» **PROBLEM DETAILS**:
Write each line word for word, from the line that contains "Open the buildings sidebar icon" through the last line of the material below.

» **RAW DATA**:

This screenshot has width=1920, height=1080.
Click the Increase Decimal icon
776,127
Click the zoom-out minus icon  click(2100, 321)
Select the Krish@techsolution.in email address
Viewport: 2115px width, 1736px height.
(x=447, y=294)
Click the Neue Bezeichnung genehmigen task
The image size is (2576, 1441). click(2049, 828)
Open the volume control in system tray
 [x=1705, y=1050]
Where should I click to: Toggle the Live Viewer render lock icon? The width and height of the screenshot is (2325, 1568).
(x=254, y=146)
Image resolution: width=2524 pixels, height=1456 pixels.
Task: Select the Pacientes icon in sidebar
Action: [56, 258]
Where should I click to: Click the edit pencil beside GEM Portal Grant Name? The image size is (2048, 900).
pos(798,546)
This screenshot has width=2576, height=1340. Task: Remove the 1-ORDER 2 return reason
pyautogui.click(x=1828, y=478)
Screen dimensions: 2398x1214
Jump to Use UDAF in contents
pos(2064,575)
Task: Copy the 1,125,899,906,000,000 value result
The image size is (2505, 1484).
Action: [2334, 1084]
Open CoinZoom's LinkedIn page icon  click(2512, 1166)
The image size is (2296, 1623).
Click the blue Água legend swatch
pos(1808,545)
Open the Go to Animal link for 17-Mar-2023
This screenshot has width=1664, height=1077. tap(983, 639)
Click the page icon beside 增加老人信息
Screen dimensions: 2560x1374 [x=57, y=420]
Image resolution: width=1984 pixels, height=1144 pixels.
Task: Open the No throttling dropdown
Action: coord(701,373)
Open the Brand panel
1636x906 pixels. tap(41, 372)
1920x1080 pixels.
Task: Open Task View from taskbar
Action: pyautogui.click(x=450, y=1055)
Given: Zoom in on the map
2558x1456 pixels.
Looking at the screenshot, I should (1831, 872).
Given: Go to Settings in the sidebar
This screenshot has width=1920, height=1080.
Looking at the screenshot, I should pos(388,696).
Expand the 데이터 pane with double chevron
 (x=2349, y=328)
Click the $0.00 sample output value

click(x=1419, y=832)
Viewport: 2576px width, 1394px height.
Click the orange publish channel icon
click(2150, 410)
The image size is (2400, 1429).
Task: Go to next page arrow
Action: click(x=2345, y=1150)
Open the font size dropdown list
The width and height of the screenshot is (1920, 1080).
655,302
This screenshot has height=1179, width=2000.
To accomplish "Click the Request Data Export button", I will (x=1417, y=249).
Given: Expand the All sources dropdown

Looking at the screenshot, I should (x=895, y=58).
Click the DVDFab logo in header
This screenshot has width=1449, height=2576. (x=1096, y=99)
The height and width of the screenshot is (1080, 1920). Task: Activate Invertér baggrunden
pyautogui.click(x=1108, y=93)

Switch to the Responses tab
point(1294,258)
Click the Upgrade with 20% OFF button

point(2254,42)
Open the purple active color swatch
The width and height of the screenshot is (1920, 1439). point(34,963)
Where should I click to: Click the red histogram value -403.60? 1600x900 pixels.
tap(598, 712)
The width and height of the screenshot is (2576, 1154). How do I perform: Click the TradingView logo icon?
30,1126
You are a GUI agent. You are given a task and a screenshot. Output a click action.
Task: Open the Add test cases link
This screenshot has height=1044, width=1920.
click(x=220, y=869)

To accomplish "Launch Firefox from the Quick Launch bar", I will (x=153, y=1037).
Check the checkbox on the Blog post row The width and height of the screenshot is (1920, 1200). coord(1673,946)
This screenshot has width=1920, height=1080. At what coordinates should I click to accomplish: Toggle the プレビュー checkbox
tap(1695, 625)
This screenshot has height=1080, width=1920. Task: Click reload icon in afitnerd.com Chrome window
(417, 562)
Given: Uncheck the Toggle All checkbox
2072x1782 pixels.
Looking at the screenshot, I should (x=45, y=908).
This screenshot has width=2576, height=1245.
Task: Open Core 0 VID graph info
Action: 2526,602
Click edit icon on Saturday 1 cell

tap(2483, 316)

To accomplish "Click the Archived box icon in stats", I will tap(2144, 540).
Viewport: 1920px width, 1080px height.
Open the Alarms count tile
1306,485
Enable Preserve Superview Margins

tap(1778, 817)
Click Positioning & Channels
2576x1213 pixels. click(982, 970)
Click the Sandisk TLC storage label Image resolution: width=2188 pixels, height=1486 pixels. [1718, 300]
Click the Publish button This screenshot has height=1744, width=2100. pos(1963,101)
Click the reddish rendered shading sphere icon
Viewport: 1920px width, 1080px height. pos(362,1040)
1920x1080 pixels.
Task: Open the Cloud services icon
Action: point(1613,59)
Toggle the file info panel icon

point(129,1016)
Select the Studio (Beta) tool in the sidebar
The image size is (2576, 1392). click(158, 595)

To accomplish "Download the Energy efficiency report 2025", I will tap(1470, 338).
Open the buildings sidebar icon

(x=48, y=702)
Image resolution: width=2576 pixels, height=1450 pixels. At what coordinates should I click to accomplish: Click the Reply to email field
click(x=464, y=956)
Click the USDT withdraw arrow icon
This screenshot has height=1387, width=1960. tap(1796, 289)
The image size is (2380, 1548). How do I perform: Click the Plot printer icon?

» **RESULT FOR THIS EXERCISE**:
Open the buildings sidebar icon

(x=48, y=702)
Image resolution: width=2576 pixels, height=1450 pixels. At what coordinates should I click to accomplish: Click the Reply to email field
click(x=464, y=956)
Click the USDT withdraw arrow icon
This screenshot has height=1387, width=1960. tap(1796, 289)
The image size is (2380, 1548). How do I perform: Click the Plot printer icon?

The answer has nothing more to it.